You see, when I was a boy, the Christmas cards were drawings or reproductions of paintings, and many of them were similar in theme – maybe a rural snow scene, or an angel blowing a trumpet, or most popular of all, a famous painting of the manger scene itself – of the baby Jesus surrounded by family and those shepherds and magi – that wonderful nativity scene. 

But you see, here’s the problem – the nativity scene doesn’t do it for me. It doesn’t resonate in quite the same way as those painting of Jesus on the cross, for instance. Maybe it’s the reason Easter has always been easier for me to think about and preach about than Christmas. I mean, I can see, in those paintings of Jesus or even the empty cross a whole Idea – that our sufferings often lead to new life, that our of turmoil and trial comes a new direction and a new hope. That is easier for me to understand that looking at a manger and a baby and trying to sort out what it means.

Maybe it’s because I never had a child, or never attended a birth, or maybe it’s because I have such ambivalent feelings about the whole idea of “Jesus saving the world as a perfect baby” … no matter what, Christmas as a day of great religious significance has always been more problematic to me, and looking at those Christmas cards of the nativity, well, I confess to you now, it’s always left me more than a little flat.

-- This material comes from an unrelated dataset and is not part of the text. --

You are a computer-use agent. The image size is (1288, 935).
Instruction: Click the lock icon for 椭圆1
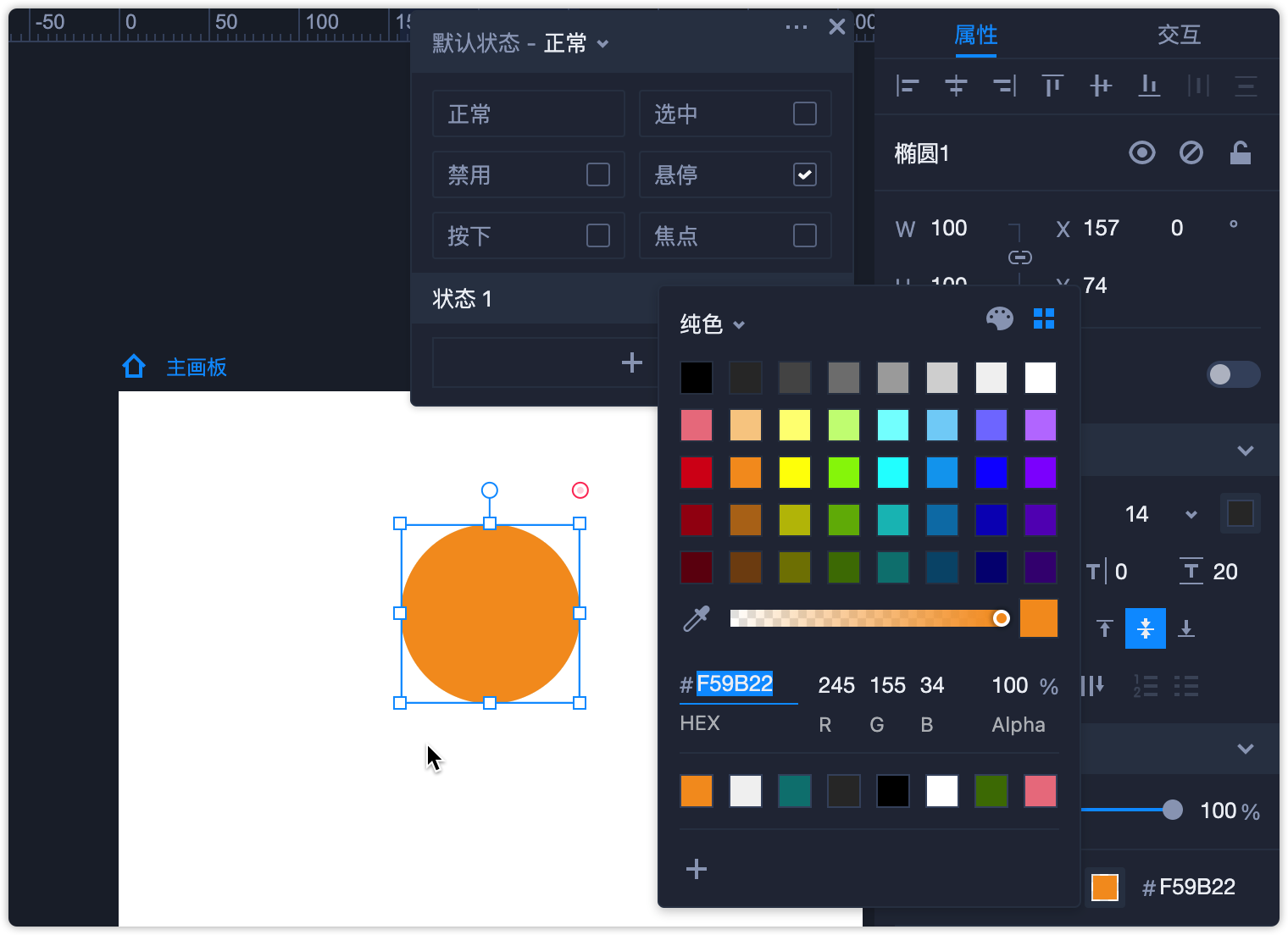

So I needed a new image, and today, in the scripture, I have found one.  It’s never been on any Christmas card I know, and I’m not aware of it being the subject of a great painting. But here it is – the image of two pregnant women, leaning forward, talking in excited and hushed tones to one another in an otherwise bare room, no men in sight.

At least that’s how Luke pictures it. Now I will tell you that no biblical scholar worth his or her salt thinks there is any historical truth to this scene. Most of them DO believe that Jesus followed John the Baptist for awhile, and was baptized by him, but that’s the extent of it, historically at least. But Luke takes that kernel and imagines a whole past based on that, and using stories from the Hebrew Bible as his guide, he creates an entire family for John. There’s Zechariah and Elizabeth, his parents, and the whole gospel begins with Zechariah in the Temple as an angel informs him that his old, barren wife will have a son – just like Abram and Sarah, and that this son will be a world changer. And like Abraham, Zechariah says “Why me?” to the angel, and doubts the whole thing.

Why me, indeed? There doesn’t seem to be anything spectacular about this guy, and yet, here he is, caught in the middle of a series of events that seem so big, so life changing, so universal, that who wouldn’t want to ask “Why me?”

And Elizabeth asks the same thing – “Why me?” when she finds herself pregnant and the bearer of this historic moment.

And Mary, who asks “Why me?” when Gabriel comes to her to tell her of the son growing in her. And she will soon learn, as we spoke about two weeks ago, that this birth would not only spark the world to a revolution, but it would find her heartbroken at the end. John will have his head cut off by the Romans, Mary’s son will be crucified by them. And who isn’t wise to ask “Why me?”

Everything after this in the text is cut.